> Supplied passage
Significance and context
The release of the draft of the human genome sequence can be considered as one of the major breakthroughs in biology of the past few years. Finishing the sequence, and above all its full annotation, will still take some time. Although the importance of the draft human genome is undeniable, there may be inaccuracies in the published information, an issue of major importance for geneticists working on positional cloning projects that rely on fine-mapping data to localize genes responsible for human diseases.
Katsanis et al. assembled 925 expressed sequence tag (EST) clusters to evaluate the draft genome sequence coverage and mapping fidelity. To estimate the degree of completion of the draft they assessed EST sequence representation by comparing ESTs, using BLAST (basic alignment search tool), with several versions of the draft released last year. To avoid problems of conflicting mapping due to chimerism, they used only one 3'-end EST sequence per EST cluster. Statistically significant differences were found between the observed and expected numbers of ESTs that matched the genomic sequence. As ESTs were represented less than expected, the authors propose that the redundancy of the draft may be greater than expected, that the sequence available is biased towards gene-poor regions, that the size of the genome is greater than current estimates, and/or that a component of the genome is repeated.
To ascertain mapping accuracy of the segments of the draft, 138 ESTs (from different clusters out of the 925) were mapped by PCR using radiation and monochromosomal hybrid panels. In 137 cases the location of the EST coincided with its annotated location (in the EST data sheet). When comparing the experimental locations to the annotated locations of bacterial artificial chromosomes (BACs) containing most of the mapped ESTs, however, about one-third of the positions were discordant.

> Exercise aim
Please continue the passage on testing the draft human genome sequence against EST mapping data, picking up after its final sentence.

> Data shown
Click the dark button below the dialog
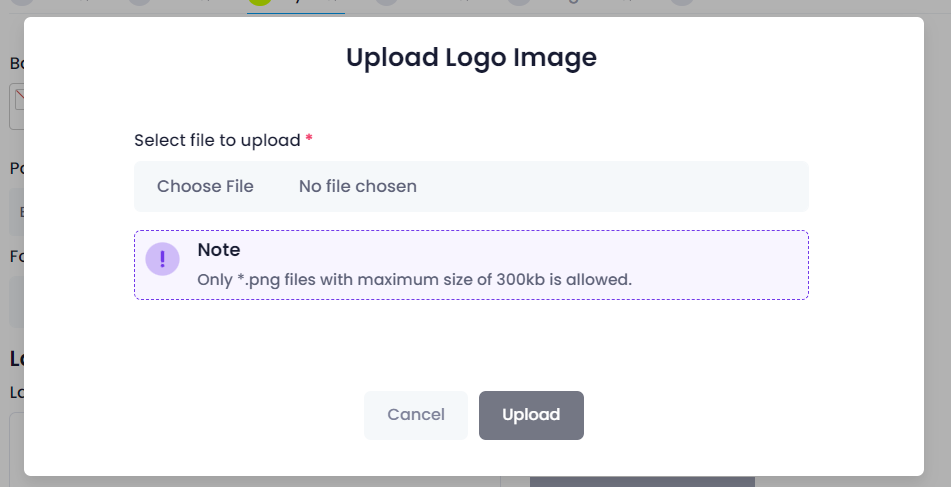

> Output of the task
The authors noticed a modest improvement in mapping accuracy in subsequent releases of the draft. It seems, however, that this is due to the higher quality of the new input sequence and not to correction of the previous versions. Analysis of the sequence recently assembled into scaffolds (March and April 2001) has shown that mapping accuracy has improved by a factor of two. The authors noticed, however, that in some instances single-copy ESTs were represented several times within the assembled segment, suggesting artifactual 'electronic' duplications. As a corollary, the authors suggest that it would be better to finish the sequence of the human genome before generating drafts for other mammals.
The results reported, although extremely simple, are important in the context of the human genome project. In fact, the main role of this kind of sampling work (as an isolated effort) is not to help correct the draft but to attract the attention of the genetics community to possible inaccuracies in the published data. At the same time, it points out the need for more cross-talk between the annotation of EST data and of genomic sequence. It is clear that mapping data for ESTs is much more accurate than for the genomic segments of the draft. In addition, for each EST cluster, mapping data are redundant, providing a statistical 'cartographical' consensus. Greater efforts should therefore be made in the annotation of the draft, to take into account EST information, which may help save time and money.